WORK INSTRUCTIONS:
Find the line with "Switch to the STYLE panel tab" in the records below. Copy it and every line after it, up to and including the line with "Image resolution: width=1259".

RECORDS PROVIDED:
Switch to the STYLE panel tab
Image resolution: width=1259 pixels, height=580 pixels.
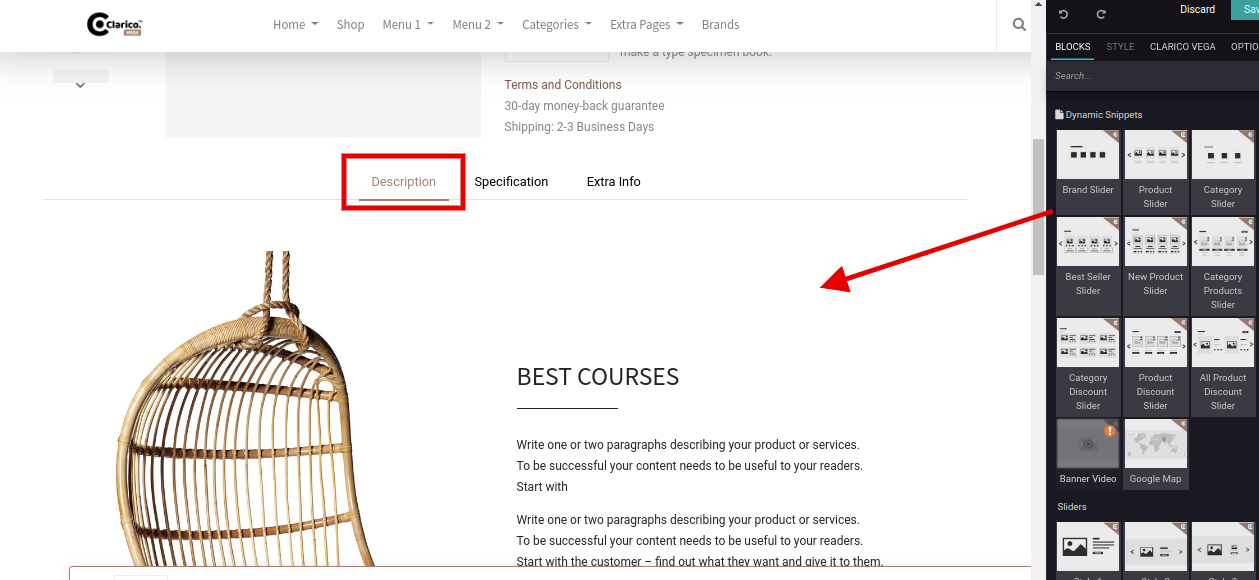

==

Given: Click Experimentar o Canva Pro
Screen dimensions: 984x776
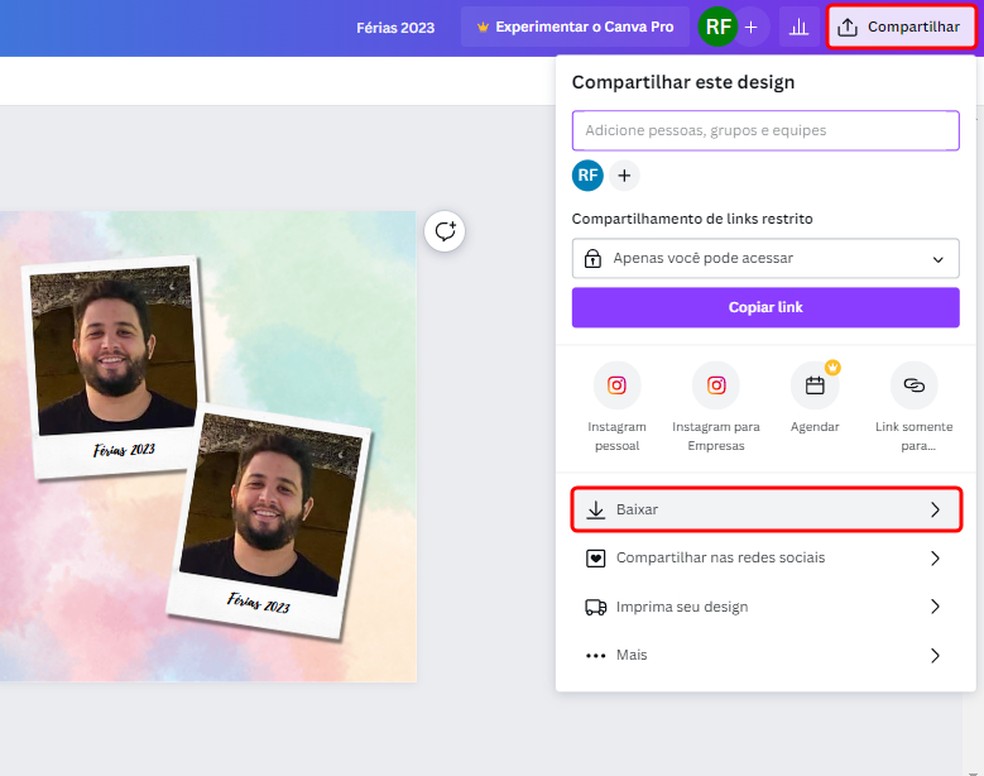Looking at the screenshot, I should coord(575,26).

ANSWER TO THIS EXERCISE:
Switch to the STYLE panel tab
Image resolution: width=1259 pixels, height=580 pixels.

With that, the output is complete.